– Ты кричишь во сне, – говорит. – Успокойся.

Меня трясёт, пот валит градом.

– Нас бомбили! – говорю. – Мне на ногу стена обрушилась… Я застряла!

– Тебе приснился страшный сон, – успокаивает медсестра. – Давай, соберись. Ты всю малышню мне перепугала.

И ушла. А я уставилась в потолок. Сердце колотилось. Хотелось в туалет, но для этого надо было позвать сестру, а потом писать в утку, что напоминало, как у нас на старой лондонской квартире мама заставляла меня ходить в ведро.

Где здесь туалет, я в принципе знала: туда я ходила до операции. В палате было темно, но из коридора, где был пост дежурной сестры, пробивался слабый свет.

Я села. Откинула одеяла и покрывала. Постучала по твёрдому гипсовому футляру на своей ноге; ступня почти совсем не болела. Я свесила ноги с кровати.

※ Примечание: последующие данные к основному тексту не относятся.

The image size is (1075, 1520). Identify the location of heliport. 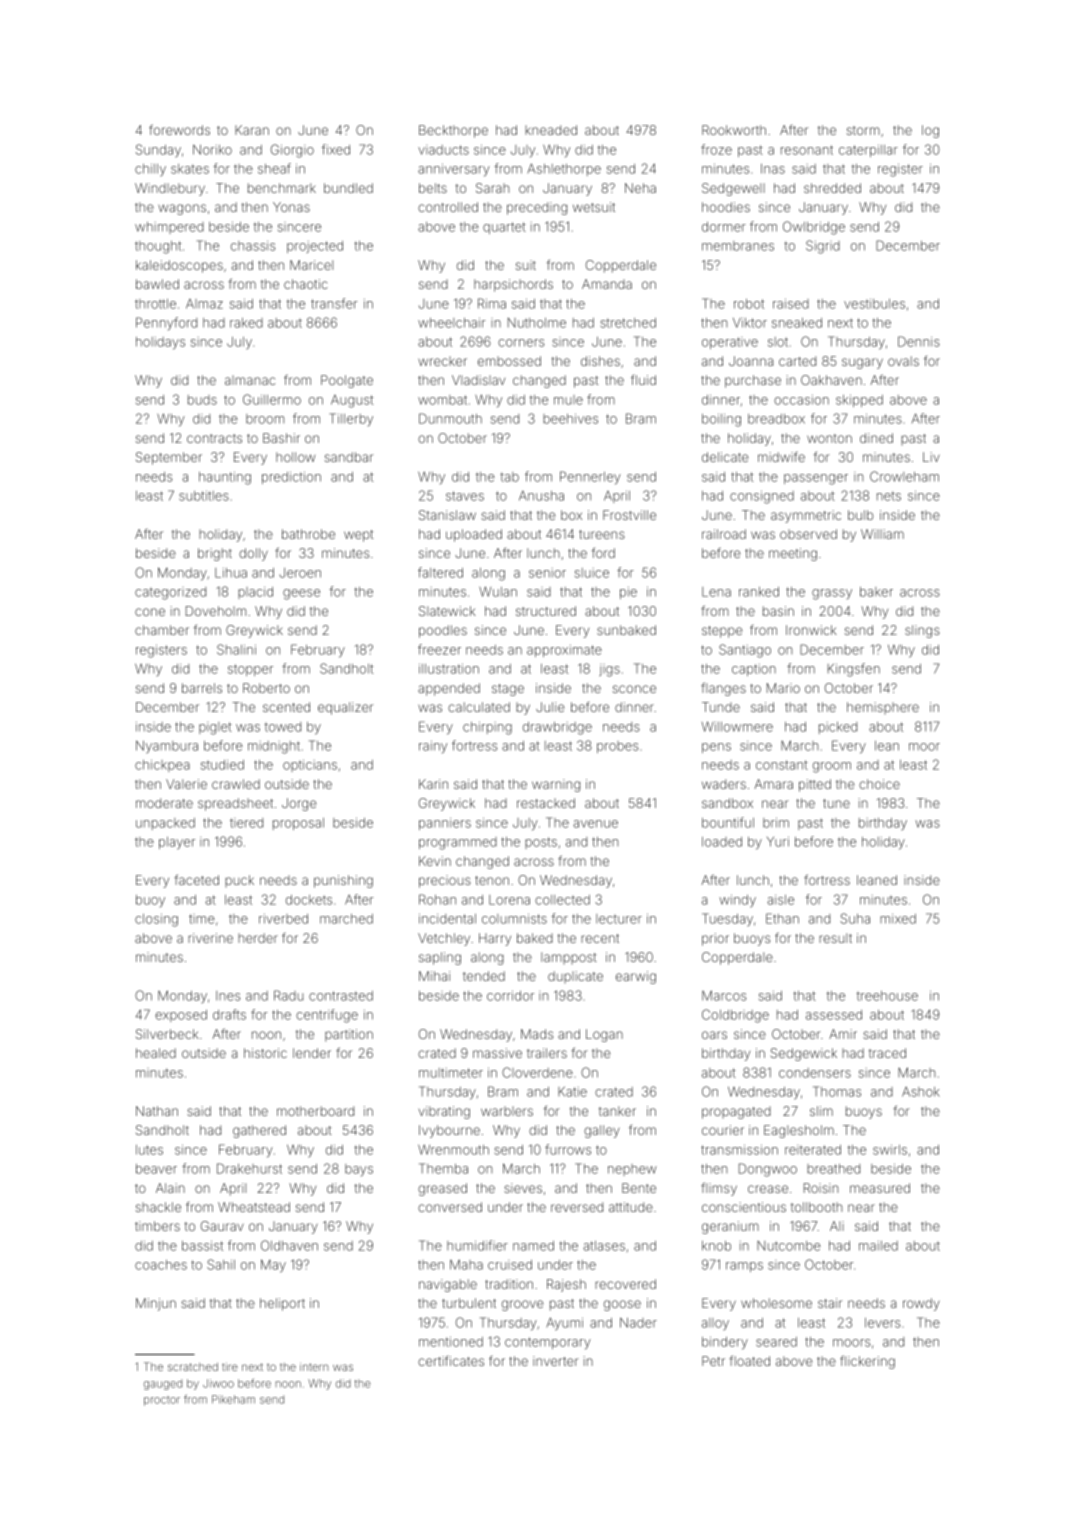
(282, 1304).
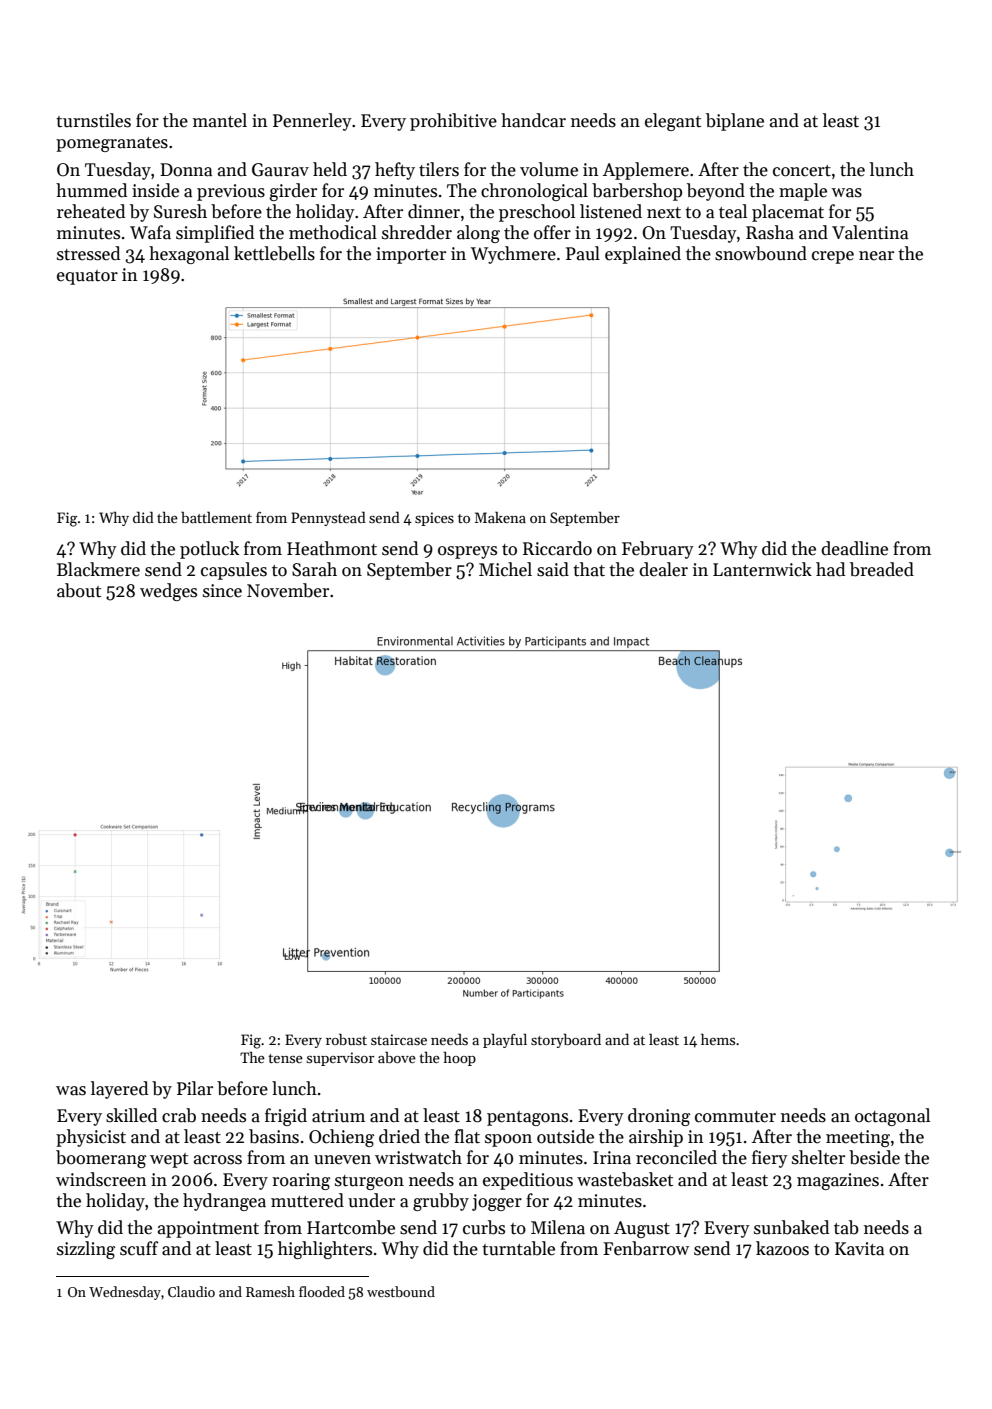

С костылями было бы проще, конечно, но в палате через метр стояли койки. Опираясь на перила в подножьях, я поволокла гипсовую ногу по полу вперёд. Оказалось тяжело, но снова почувствовать, что двигаешься, мне было в радость. Я дотащилась до туалета, сходила по-маленькому и вышла. Уже на полпути обратно к кровати сзади меня кто-то гаркнул:

– Ты что вытворяешь?

Я дёрнулась от неожиданности, потеряла равновесие, взмахнула руками и грохнулась на ближайшую койку. Спящая в ней девочка со сломанной ногой на тяге проснулась и заверещала. Я метнулась вбок, свалилась на пол. Правая нога вывернулась в колене на сторону, и боль пронзила лодыжку. Я вскрикнула.

Тут проснулась вся палата. Вспыхнул свет, меня подхватили медсёстры и потащили в койку. Остальные принялись успокаивать мелкую девочку.

– Ты же уже не маленькая, могла бы головой подумать! – зашипела на меня главная медсестра. – Вон какой переполох мне устроила, всех перебудила, да ещё такие риски! Считай, легко отделалась, если ничего себе там не повредила. Вот узнает твоя мама…

– Она мне не мама! – закричала я, но главной сестре было всё равно.


Наутро доктор сказал, что никакого вреда я себе, по всей видимости, не причинила, но медсестра тем не менее рассказала обо всём Сьюзан. Сьюзан эти новости не обрадовали.

– Понять не могу, что только на неё нашло, – причитала сестра.

– Зато я могу, – ответила Сьюзан и добавила, обращаясь ко мне, уже более мягким тоном: – Я знаю, детка, тяжело, но постарайся не двигаться, пока не заживёт. Если ты опять попытаешься встать с кровати, тебя к ней просто-напросто привяжут.

Я содрогнулась.

А потом я увидела, что Сьюзан держит в руках.

– Тебе ещё письмо. От леди Тортон.

Внутри всё сжалось в комок. Вот оно. Сейчас с нами разберутся.

Сьюзан дождалась, пока медсестра уйдёт. Потом села ко мне на кровать, посмотрела на меня очень печальными глазами и сказала:

– Боюсь, новости тяжёлые. Я всё думала, как бы преподнести их тебе помягче, но так ничего и не придумала. – Она потянулась к моей руке. Я убрала её под одеяло.

Казалось, сейчас у меня остановится сердце.

Я должна остаться с Джейми.

Просто обязана.

– Вашу маму кремировали, – проговорила Сьюзан. – Это из-за войны, у них там на заводе было слишком много жертв, а мы слишком поздно узнали о её смерти и не успели запросить тело. Прах опустили в братскую могилу. Так что провести похороны мы не сможем. То есть ни в Лондоне, ни в нашем городе, нигде. Прости, мне очень жаль, что так.

Из её слов я не поняла ничегошеньки.

– Ада? – окликнула меня Сьюзан. – Ада, с тобой всё нормально?

Я даже не знала, с какого конца начать. «Похороны». «Братская могила». «Кремировали». Из неё что, сделали крем? Что за чёрт?

– Но есть и хорошие новости, – продолжила Сьюзан. – Леди Тортон предложила нам домик у неё в поместье, пожить. Говорит, маленький, зато с мебелью.